**WHAT YOU WILL DO**
Render the data from the line with "The image size" to the line with "pyautogui.click(x=1127, y=25)", both included, as a Markdown table with the columns Row and Text, skipping blank lines. Leave the pictures out of your answer.

**DATA SHOWN**
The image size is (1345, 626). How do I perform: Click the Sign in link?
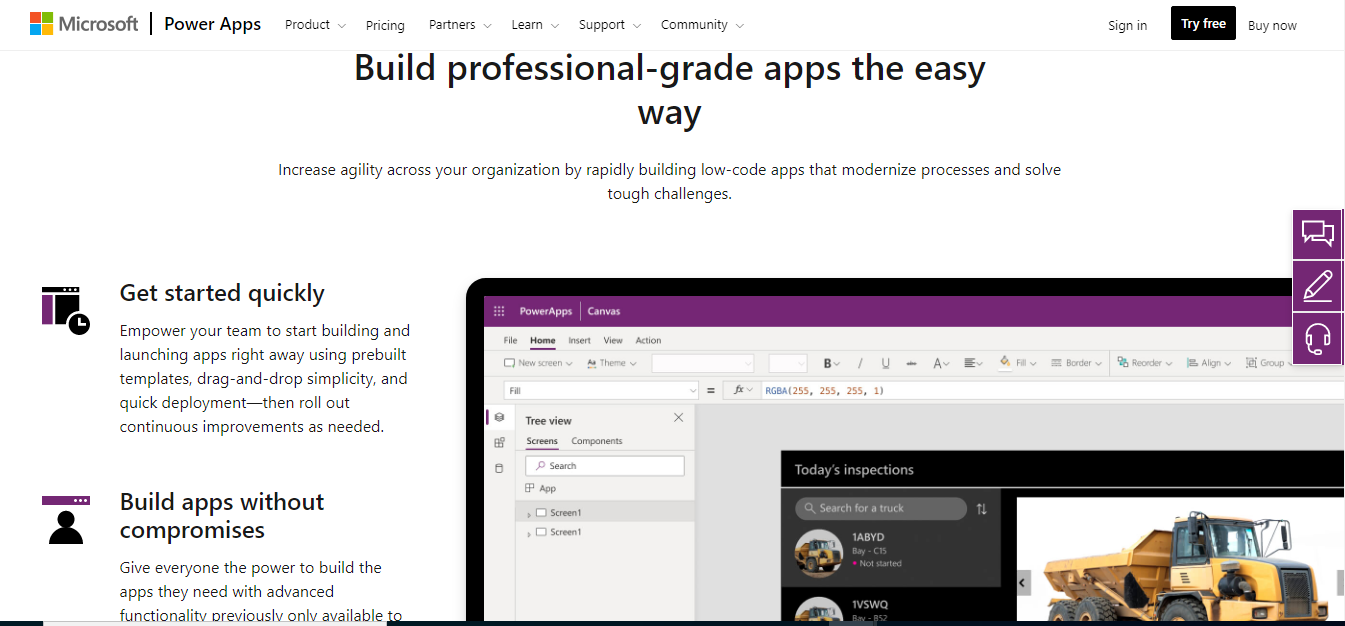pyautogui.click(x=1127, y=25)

...

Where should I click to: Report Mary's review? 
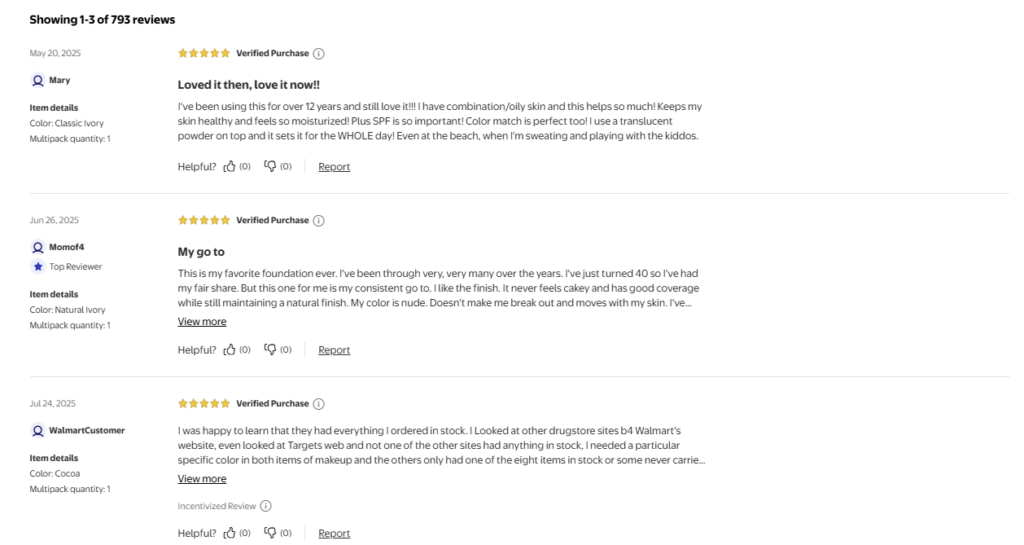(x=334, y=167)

--

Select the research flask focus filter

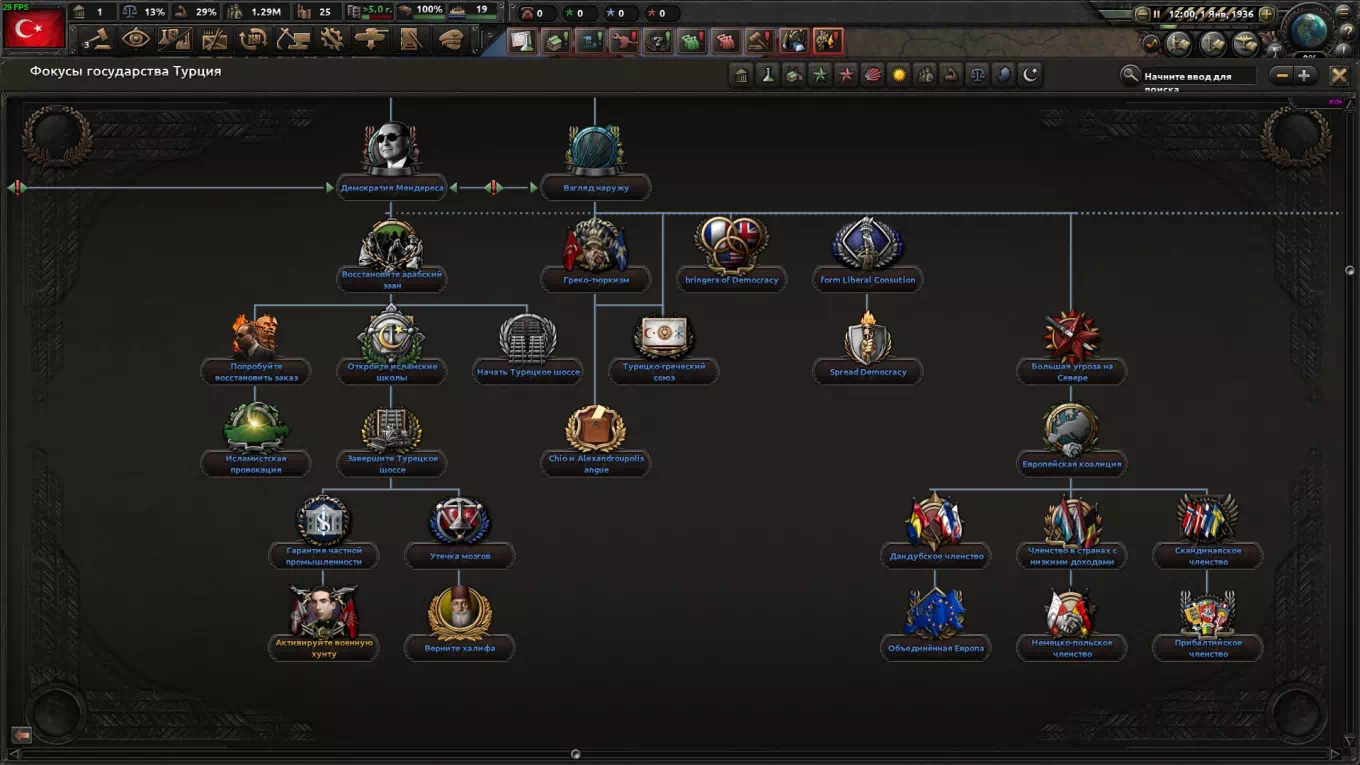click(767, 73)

**SOLUTION TO THE PROBLEM**
| Row | Text |
|---|---|
| 1 | The image size is (1345, 626). How do I perform: Click the Sign in link? |
| 2 | pyautogui.click(x=1127, y=25) |